1) Texting works like IM for most people. It's a back and forth conversation
where each message generally represents one line of conversation. A
conversation on IM can span 100s of lines easily; having several long bits of
conversation to different people throughout the day quickly adds up even if it
is not especially consuming.

2) Further, on some plans texting can include other things. Somewhat
ironically considering what I said above, Mobile IM on many Verizon phones
counts as a text every time a message is sent or received. So if I'm using
AIM, MSN, etc on my non-data plan phone, I can rack up text numbers quickly.

3) Twitter. I don't use it on my phone, but I know some who do. If you get
Twitter texts every time someone you follow updates, you can have a lot of
extra traffic being sent. The same goes for Facebook status messages and
whatever other traffic can go through a phone.
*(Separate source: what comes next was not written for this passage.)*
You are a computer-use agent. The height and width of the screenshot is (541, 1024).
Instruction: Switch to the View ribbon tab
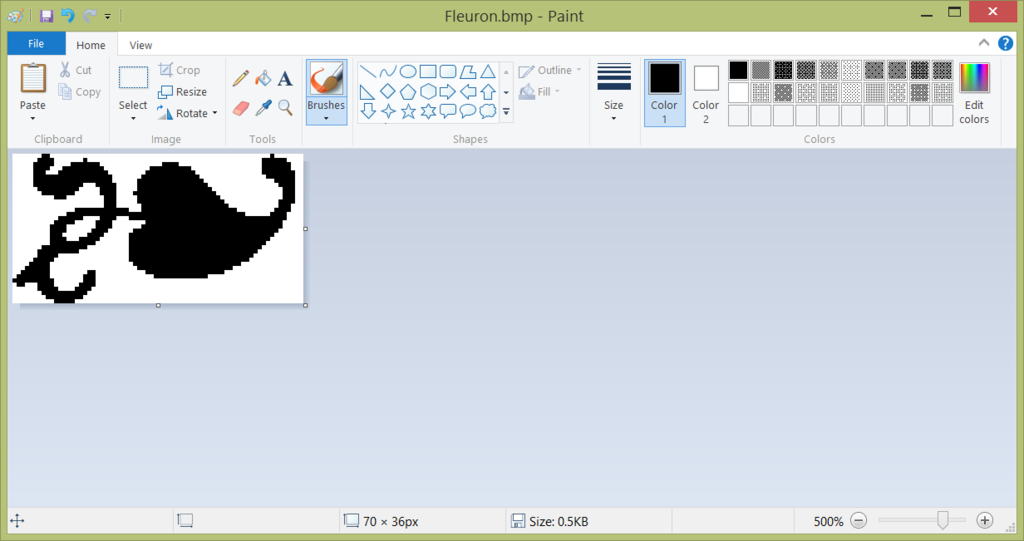[141, 45]
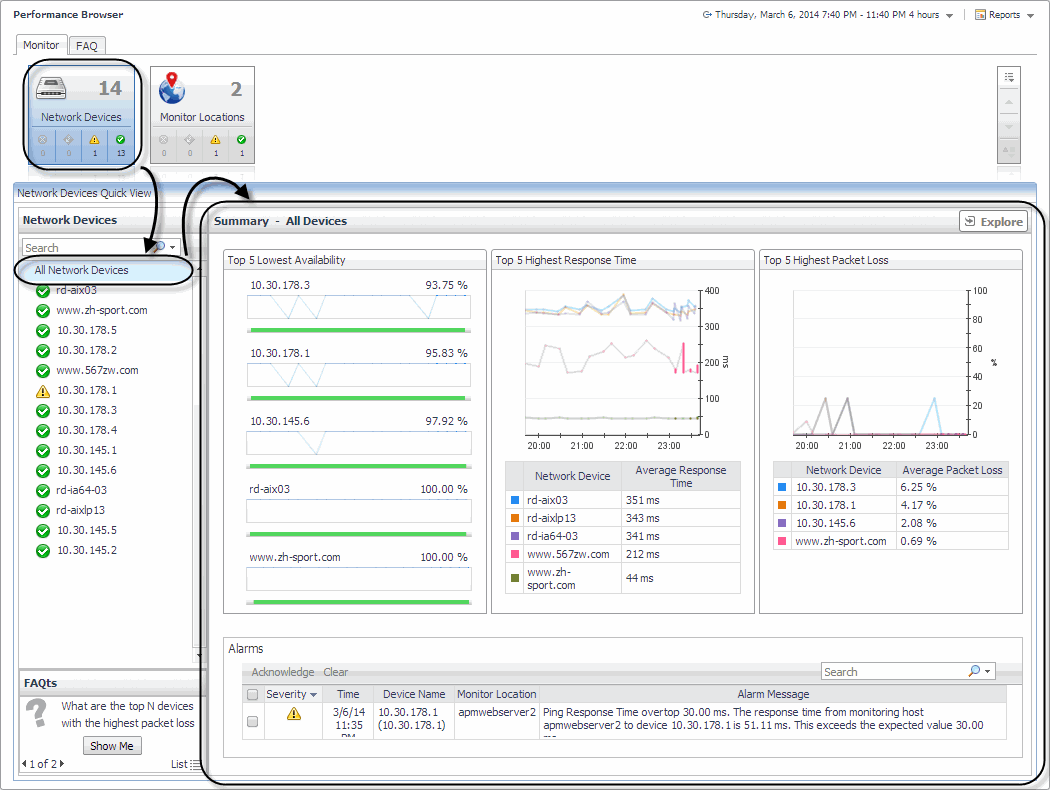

I don't really consider myself a super heavy texter, but it's my main
conversation with some people for even longer conversations. I also used about
1200 minutes on the phone; it's not just for texting. But when you're limited
to no data plan, and you have a phone that has a default keyboard and so forth
(I have an LG Voyager, chosen simply for having the best phone keyboard for
me), it can look like a lot.

16k is only about 500 messages a day. Check your last IM log.. I looked at one
on Skype text chat and it was at 650 from just a few of hours of off and on
talking to a nerd friend as he messed with some stuff on his Droid 2.

------
_delirium
The numbers for older people are higher than I would've expected as well.
45-54 year olds send an average of 500 or so texts per month? I'm in my late
20s and don't average that (I'm closer to 200). I wonder what the
distributions look like; are there a handful of people sending 10,000?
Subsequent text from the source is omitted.